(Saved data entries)
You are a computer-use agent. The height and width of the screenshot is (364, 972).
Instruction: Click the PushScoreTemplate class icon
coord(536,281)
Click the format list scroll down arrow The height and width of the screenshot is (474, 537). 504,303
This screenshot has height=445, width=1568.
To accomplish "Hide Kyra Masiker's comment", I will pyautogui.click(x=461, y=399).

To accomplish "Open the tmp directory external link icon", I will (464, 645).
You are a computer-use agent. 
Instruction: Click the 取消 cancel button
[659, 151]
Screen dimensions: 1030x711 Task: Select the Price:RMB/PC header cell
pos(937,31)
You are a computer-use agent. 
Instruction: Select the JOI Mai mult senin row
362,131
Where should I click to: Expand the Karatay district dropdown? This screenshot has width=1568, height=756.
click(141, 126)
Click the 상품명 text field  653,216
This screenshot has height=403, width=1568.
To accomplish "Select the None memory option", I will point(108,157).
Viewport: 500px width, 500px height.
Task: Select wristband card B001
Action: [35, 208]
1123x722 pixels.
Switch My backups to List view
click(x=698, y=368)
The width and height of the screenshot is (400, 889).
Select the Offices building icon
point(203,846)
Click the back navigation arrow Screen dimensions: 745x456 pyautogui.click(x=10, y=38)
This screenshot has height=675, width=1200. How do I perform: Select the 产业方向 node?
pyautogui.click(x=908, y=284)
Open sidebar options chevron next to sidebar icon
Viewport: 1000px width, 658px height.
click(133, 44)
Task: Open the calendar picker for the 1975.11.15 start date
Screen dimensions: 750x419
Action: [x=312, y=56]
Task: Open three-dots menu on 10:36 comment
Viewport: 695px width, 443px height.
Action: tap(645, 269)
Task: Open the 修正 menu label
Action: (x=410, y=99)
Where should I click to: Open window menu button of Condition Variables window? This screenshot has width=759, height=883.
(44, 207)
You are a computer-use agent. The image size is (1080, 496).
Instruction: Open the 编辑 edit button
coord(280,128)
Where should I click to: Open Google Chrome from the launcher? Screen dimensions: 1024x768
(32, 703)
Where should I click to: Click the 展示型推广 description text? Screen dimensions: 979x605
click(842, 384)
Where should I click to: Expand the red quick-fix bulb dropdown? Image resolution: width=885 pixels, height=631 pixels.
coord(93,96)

Task to carry out: Filter the entries above down to the lines that hold the word "comment", and copy those lines.

Response area:
To accomplish "Hide Kyra Masiker's comment", I will pyautogui.click(x=461, y=399).
Task: Open three-dots menu on 10:36 comment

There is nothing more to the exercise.